Among the outstanding resident artists is Helen A. Harrison. No, I’m not boasting, because although I’ve been spending time in the Conch Republic for more than 20 years, it’s not me I’m talking about.
My husband and I have returned several times since our first visit in 1989, when we stayed at a charming Victorian guesthouse, The Palms, on White Street. Almost directly across the way, in a modest storefront at the corner of Olivia, I spotted the Harrison Gallery. Peeking through its big picture window, I saw some things that made me want to take a closer look. It turned out to be one of the best showcases for contemporary art in a town that’s burdened with more than its share of schlock houses and tourist traps. A bell tinkled as I opened the door, and a slim, attractive woman came out of the back room. I asked if she was the eponymous owner, and she said she was. I said, I’m a Harrison too, Helen Harrison. “So am I,” she said, “Helen A. Harrison.” Well, I’ll be jiggered. “And so am I,” I told her.

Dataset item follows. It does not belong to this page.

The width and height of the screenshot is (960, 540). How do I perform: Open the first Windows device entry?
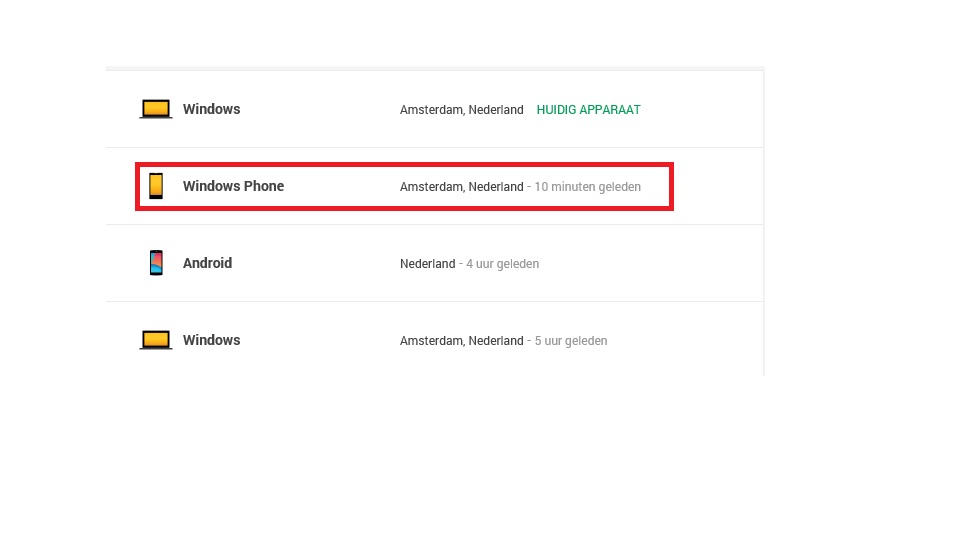tap(211, 109)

Piling one coincidence on another, the other HAH is a sculptor, which is what I was before going into museum work. In addition to carving wood, she uses natural materials like Cohuna Palm fronds and Royal Poinciana seed pods that she manipulates in ways that both enhance and disguise their botanical character. She might build up contours with metal mesh or fiberglas, cover the surfaces with glossy enamel paint and gold leaf, and add geometric stone or wood elements as counterpoints to the organic undulations. She respects the inherent quality of the material, but isn’t intimidated by it, and often pushes it beyond its apparent limits. Her shoe-shaped carvings turn functional forms into works of art, while her vessels and furniture are as useful as they are sculptural.
Helen and her husband Ben, a musician and author, arrived in Key West in the mid 1980s. After nearly a decade of living aboard their 38-foot sailboat, La Dulce Mujer, they dockedat the old Navy pier and decided it was time to become landlubbers again. This was not simply a practical matter—two kids and a sculpture studio were more than the boat could hold—but an emotional transition as well, because they had built La Dulce Mujer with their own hands.
“Sailing Down the Mountain,”Ben’s account of their sojourn in the Costa Rican highlands, where the boat took shape over three and a half years, is about to be published, and it promises to be both an excellent adventure and a cautionary tale. In a short version that appeared in Boatbuilder magazine ten years ago, Ben admitted that the project, “when looked on objectively, lacked any element of common sense.” But they did it anyway. As much as Helen and I have in common, that’s more than I would have been willing to take on, even in my most daring days. So when I tell you that Helen A. Harrison is an artist, a creative thinker and a risk-taker, I’m not tooting my own horn.